Манера повествования в “Бесах” – пожалуй, самая сложная из всех романов Достоевского. Напомню, что в целом рассказ ведется одним рассказчиком, господином Г-овым, но изложение от первого лица чередуется с изложением от автора, что обычно резко бросается в глаза. Дополнительную сложность в эту манеру вносит то, что действие происходит как бы в трех временных ипостасях одновременно: первая часть написана в настоящем времени, обращенном в прошлое, когда рассказчик не знает, к каким последствиям приведет завтра происходящее сегодня, вторая и третья части – в настоящем, спроецированном интонацией в будущее, а проговорками об осведомленности рассказчика – в прошлое время. Над этими тремя существует еще один пласт времени, как бы служебный – настоящее для рассказчика на момент рассказа. Но Достоевский легко и как бы невзначай, одной-единственной фразой в конце второй главки 1-й главы части 2-й решает две непростые задачи: переходит от рассказа от первого лица к рассказу от автора и скрепляет, словно маленьким спиральным колечком связку разнокалиберных ключей, все три параллельно существующих в романе времени и один временной подвид: “А теперь, описав наше загадочное положение в продолжение этих восьми дней, когда мы еще ничего не знали, приступаю к описанию последующих событий моей хроники, и уже, так сказать, со знанием дела, в том виде, как все это открылось и объяснилось теперь”. Никакому Прусту не снилось!

Приверженцам точки зрения о хаотическом и бесформенном повествовании у Достоевского предлагаю повторить нечто подобное. Экранизация “Бесов” провалилась, как я полагаю, именно по той причине, что ее создатели не учли особенностей структуры времени в романе. У них там бегают люди, разговаривают – и все в одном времени, как на одной железнодорожной платформе.

Наиболее художественно написанным из “больших” романов Достоевского принято считать “Братья Карамазовы”, а наименее, как мы уже отмечали, – “Бесы”. Признавая большее внимание к стилю в “Карамазовых”, я, однако, не могу понять: на чем основывается утверждение об ущербности манеры изложения в “Бесах”? Если не считать пространного и необходимого вступления о Степане Трофимовиче Верховенском, роман не содержит никаких длиннот, написан внятно, споро, динамично, без нарочитых перепадов стиля и ритма, характерных, скажем, для “Идиота”, все части и главы его отлично скомпонованы (и с главой “У Тихона”, и без нее), что, учитывая манеру повествования и сложную временную конфигурацию, само по себе замечательно. Кроме того, в “Бесах”, более чем в каком-либо романе Достоевского, много стилизаций и литературных пародий, которыми так привыкли щеголять писатели ХХ века, например Набоков, полагая это свидетельством творческой мощи.

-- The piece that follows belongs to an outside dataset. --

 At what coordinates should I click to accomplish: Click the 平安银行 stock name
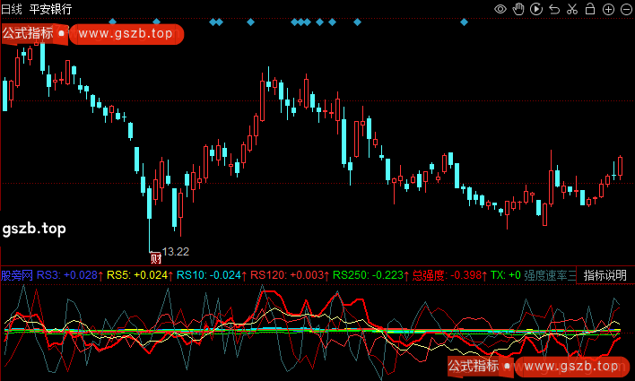(x=52, y=8)
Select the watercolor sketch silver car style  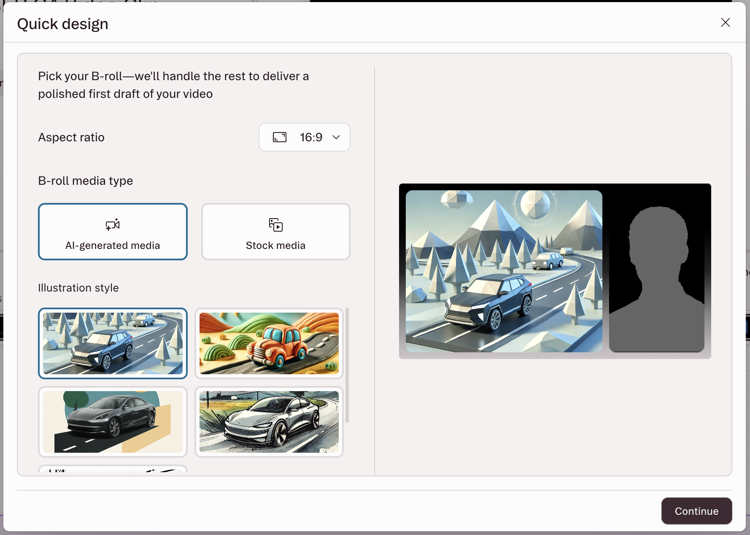(269, 422)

В первой же главе мы знакомимся с саркастическим пересказом аллегорической поэмы Верховенского-старшего, написанной им в молодости: “Сцена открывается хором женщин, потом хором мужчин, потом каких-то сил, и в конце всего хором душ, еще не живших, но которым очень бы хотелось пожить”. Господин Г-ов считает поэму “совершенно невинной,” но вряд ли его точку зрения вполне разделяет Достоевский. Об этом поговорим ниже, а пока отметим еще одну повествовательную особенность “Бесов” – отсутствие авторской оценки происходящего. Мы глядим на него глазами некоего умеренного, законопослушного, здравомыслящего либерала из чиновников, обладающего некоторым чувством юмора.

Мы знакомимся с поэзией капитана Лебядкина, от которой был в восторге Заболоцкий периода “Столбцов”. Она – тоже стилизация, имеющая образцом сочинения поэтов-масонов новиковского кружка. Вот как, к примеру, писал во второй половине XVIII века москвич Михаил Чулков:

Ни звери, ни скоты наук не разумеют,

Ни рыбы, ни гады читать не умеют,

Не спорят о стихах между собою мухи

И все летающие духи...

А это – капитан Лебядкин:

Место занял таракан,

Мухи возроптали,

Полон очень наш стакан,

К Юпитеру закричали.

Следует отметить, что понятие “поэзия капитана Лебядкина” употребляется критиками и литературоведами не реже, чем пресловутая “шигалевщина”, а понятие “поэзия херасковского толка” почти не употребляется.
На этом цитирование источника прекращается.